• **TO-DO ITEM**
Extract the material from the line with "is (1080, 498)." up to and including the line with "The height and width of the screenshot is (460, 460).", and reproduce those lines verbatim.

──────────

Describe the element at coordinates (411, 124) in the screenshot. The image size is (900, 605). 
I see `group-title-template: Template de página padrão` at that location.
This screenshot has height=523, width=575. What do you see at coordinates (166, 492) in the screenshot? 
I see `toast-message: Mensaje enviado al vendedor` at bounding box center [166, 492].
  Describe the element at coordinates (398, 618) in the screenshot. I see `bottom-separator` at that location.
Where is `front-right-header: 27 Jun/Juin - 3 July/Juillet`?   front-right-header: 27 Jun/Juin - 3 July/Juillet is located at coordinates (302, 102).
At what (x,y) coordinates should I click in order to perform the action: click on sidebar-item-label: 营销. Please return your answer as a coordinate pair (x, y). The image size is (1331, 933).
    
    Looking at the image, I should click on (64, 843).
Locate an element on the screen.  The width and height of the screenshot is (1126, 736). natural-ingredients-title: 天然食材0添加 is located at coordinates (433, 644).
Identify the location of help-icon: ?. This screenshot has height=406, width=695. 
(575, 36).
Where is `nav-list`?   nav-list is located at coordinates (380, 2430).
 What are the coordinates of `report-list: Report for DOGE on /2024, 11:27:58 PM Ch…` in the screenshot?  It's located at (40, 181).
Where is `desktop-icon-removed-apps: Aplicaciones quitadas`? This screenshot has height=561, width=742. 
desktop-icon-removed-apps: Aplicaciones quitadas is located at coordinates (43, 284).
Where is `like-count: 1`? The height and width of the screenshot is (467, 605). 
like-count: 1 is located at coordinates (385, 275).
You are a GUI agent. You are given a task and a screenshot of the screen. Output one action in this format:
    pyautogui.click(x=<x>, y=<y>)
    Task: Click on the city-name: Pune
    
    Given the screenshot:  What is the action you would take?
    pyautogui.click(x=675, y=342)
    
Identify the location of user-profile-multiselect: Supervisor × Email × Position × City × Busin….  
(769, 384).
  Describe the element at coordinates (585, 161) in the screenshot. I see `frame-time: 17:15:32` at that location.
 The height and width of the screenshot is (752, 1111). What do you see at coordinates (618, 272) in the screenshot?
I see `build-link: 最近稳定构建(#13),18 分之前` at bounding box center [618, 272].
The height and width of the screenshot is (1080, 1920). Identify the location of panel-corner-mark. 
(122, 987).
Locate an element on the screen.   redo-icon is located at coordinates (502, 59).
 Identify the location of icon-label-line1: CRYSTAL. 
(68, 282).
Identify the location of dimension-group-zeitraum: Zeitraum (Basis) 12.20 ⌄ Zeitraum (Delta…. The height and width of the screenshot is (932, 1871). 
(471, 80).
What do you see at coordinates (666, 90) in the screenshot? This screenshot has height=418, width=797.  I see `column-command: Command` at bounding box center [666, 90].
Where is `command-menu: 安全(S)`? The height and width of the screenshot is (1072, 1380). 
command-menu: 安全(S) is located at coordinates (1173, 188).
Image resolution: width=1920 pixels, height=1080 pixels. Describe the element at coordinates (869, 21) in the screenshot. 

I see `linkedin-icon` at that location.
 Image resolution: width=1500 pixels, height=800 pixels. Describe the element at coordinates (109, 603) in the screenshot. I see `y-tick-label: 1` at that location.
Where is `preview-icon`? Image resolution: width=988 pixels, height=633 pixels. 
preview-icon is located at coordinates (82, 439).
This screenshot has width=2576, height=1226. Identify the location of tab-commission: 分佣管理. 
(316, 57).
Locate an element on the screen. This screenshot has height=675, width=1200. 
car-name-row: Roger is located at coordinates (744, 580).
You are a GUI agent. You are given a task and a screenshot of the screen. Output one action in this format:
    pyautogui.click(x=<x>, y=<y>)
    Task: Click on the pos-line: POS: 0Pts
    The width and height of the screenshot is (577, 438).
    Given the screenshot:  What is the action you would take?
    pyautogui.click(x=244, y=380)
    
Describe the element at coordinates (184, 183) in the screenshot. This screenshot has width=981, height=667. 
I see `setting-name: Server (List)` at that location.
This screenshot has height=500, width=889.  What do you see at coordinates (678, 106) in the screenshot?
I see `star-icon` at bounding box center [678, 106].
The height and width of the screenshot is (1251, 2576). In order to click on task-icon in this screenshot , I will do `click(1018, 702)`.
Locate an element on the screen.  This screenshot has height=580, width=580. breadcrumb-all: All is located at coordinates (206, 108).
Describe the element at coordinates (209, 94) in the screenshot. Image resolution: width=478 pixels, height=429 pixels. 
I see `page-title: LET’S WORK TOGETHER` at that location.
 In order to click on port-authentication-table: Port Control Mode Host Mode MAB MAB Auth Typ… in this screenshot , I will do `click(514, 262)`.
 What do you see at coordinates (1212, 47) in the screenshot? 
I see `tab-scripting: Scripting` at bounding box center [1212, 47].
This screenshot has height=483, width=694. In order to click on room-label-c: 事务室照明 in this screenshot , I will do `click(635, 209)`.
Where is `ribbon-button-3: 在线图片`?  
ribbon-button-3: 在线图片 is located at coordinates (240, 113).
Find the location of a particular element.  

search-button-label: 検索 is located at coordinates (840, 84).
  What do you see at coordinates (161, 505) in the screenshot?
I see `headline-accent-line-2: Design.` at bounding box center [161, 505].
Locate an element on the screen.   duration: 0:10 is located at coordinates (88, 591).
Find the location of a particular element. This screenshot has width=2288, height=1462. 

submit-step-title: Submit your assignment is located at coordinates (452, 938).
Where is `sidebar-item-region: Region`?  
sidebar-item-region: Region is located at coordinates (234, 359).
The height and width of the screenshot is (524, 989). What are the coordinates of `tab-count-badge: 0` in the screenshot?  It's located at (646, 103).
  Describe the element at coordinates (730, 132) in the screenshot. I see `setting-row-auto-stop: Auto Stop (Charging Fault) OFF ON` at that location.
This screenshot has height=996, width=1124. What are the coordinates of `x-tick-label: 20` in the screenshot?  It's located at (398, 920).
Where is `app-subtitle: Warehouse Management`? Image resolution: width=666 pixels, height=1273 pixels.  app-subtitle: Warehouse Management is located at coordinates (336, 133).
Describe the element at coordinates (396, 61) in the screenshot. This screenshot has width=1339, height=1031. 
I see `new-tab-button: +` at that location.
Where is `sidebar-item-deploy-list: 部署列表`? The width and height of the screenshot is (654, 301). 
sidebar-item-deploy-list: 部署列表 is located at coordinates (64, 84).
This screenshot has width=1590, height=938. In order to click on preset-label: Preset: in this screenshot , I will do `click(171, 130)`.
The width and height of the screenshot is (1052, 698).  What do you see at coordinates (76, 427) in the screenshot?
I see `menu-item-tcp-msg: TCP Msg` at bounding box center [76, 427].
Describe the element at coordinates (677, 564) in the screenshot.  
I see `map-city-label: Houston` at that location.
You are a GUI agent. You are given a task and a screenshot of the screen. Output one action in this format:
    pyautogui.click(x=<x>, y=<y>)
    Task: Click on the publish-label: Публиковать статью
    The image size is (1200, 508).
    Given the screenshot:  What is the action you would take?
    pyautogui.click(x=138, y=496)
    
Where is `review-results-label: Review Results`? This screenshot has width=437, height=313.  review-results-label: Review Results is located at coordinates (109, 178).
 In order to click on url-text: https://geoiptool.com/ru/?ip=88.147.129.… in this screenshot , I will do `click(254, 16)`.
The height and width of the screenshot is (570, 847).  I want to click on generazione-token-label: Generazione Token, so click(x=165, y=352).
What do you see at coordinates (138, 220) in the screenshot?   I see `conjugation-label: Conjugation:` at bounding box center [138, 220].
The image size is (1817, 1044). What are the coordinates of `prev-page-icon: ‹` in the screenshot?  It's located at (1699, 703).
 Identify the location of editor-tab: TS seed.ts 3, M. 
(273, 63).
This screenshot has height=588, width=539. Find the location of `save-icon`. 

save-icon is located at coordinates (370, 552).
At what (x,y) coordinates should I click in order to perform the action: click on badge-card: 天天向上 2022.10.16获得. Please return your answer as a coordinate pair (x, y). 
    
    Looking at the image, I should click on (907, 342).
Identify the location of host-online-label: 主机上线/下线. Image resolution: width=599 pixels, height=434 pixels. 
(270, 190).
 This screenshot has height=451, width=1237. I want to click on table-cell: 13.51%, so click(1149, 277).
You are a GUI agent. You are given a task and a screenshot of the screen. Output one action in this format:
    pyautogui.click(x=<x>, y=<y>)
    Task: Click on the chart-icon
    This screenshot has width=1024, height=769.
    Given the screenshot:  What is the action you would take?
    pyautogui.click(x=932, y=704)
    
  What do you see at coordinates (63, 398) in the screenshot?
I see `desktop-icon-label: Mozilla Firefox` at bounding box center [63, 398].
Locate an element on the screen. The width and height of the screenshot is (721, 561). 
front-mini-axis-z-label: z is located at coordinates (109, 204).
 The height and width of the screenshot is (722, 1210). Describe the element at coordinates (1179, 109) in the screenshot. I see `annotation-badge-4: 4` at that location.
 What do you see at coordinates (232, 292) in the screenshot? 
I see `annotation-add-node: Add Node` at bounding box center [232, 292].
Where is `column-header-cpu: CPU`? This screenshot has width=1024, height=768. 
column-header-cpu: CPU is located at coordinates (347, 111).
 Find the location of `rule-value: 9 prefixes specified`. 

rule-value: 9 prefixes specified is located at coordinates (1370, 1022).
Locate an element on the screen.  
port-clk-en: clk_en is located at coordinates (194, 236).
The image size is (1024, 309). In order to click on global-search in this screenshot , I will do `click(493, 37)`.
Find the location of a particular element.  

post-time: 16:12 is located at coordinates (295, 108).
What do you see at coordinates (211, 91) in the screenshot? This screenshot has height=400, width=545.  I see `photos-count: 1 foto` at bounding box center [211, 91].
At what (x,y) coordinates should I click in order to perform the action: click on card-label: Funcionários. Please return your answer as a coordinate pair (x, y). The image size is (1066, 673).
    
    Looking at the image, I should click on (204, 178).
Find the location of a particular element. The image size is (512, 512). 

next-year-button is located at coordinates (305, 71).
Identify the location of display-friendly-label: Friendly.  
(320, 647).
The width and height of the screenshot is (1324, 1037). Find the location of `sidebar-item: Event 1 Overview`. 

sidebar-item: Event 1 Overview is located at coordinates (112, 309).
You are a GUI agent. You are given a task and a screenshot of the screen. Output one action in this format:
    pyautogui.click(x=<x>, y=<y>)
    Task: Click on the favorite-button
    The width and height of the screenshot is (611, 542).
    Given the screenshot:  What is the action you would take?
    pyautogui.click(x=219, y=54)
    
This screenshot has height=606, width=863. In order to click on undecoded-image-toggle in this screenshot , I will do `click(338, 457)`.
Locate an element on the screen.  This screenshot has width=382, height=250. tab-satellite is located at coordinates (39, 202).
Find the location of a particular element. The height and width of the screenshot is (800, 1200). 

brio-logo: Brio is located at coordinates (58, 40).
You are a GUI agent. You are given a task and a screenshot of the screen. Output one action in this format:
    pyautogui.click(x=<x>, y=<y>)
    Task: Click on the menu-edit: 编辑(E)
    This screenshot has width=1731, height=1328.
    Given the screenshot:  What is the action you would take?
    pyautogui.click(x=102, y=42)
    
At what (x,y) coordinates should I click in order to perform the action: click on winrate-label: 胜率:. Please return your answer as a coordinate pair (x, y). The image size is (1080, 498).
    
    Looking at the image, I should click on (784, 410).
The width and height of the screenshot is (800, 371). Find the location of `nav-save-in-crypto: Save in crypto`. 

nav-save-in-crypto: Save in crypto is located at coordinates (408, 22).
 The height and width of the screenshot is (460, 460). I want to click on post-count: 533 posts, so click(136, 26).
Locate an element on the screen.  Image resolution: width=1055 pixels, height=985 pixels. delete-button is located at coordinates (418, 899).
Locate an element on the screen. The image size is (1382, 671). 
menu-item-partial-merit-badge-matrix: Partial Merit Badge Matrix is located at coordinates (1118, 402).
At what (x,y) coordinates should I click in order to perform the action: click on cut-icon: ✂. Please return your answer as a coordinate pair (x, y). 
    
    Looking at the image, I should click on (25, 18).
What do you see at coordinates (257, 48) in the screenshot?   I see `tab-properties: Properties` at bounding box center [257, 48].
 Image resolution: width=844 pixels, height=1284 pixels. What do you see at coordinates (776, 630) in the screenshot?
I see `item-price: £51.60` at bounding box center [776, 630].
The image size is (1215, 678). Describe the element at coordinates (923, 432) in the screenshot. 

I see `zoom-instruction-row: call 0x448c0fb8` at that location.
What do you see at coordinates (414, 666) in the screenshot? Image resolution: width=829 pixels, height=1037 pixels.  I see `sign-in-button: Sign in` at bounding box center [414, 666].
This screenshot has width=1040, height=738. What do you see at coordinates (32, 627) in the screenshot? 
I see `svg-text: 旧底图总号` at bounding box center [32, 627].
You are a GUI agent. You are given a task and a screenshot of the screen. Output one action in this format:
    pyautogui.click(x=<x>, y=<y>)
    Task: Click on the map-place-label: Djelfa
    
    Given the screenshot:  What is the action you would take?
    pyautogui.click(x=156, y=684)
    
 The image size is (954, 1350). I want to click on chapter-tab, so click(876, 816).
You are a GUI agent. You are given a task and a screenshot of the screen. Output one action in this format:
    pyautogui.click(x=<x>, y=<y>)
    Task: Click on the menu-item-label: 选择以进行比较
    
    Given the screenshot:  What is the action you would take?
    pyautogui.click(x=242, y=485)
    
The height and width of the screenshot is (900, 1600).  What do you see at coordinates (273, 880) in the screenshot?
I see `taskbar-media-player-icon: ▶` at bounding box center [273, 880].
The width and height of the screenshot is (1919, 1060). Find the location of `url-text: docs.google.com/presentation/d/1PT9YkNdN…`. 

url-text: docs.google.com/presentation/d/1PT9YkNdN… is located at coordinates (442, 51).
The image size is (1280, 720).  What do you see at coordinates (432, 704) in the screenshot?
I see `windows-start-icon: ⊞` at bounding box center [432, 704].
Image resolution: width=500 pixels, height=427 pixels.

──────────

• **EXERCISE OUTPUT**
At what (x,y) coordinates should I click in order to perform the action: click on winrate-label: 胜率:. Please return your answer as a coordinate pair (x, y). The image size is (1080, 498).
    
    Looking at the image, I should click on (784, 410).
The width and height of the screenshot is (800, 371). Find the location of `nav-save-in-crypto: Save in crypto`. 

nav-save-in-crypto: Save in crypto is located at coordinates (408, 22).
 The height and width of the screenshot is (460, 460). I want to click on post-count: 533 posts, so click(136, 26).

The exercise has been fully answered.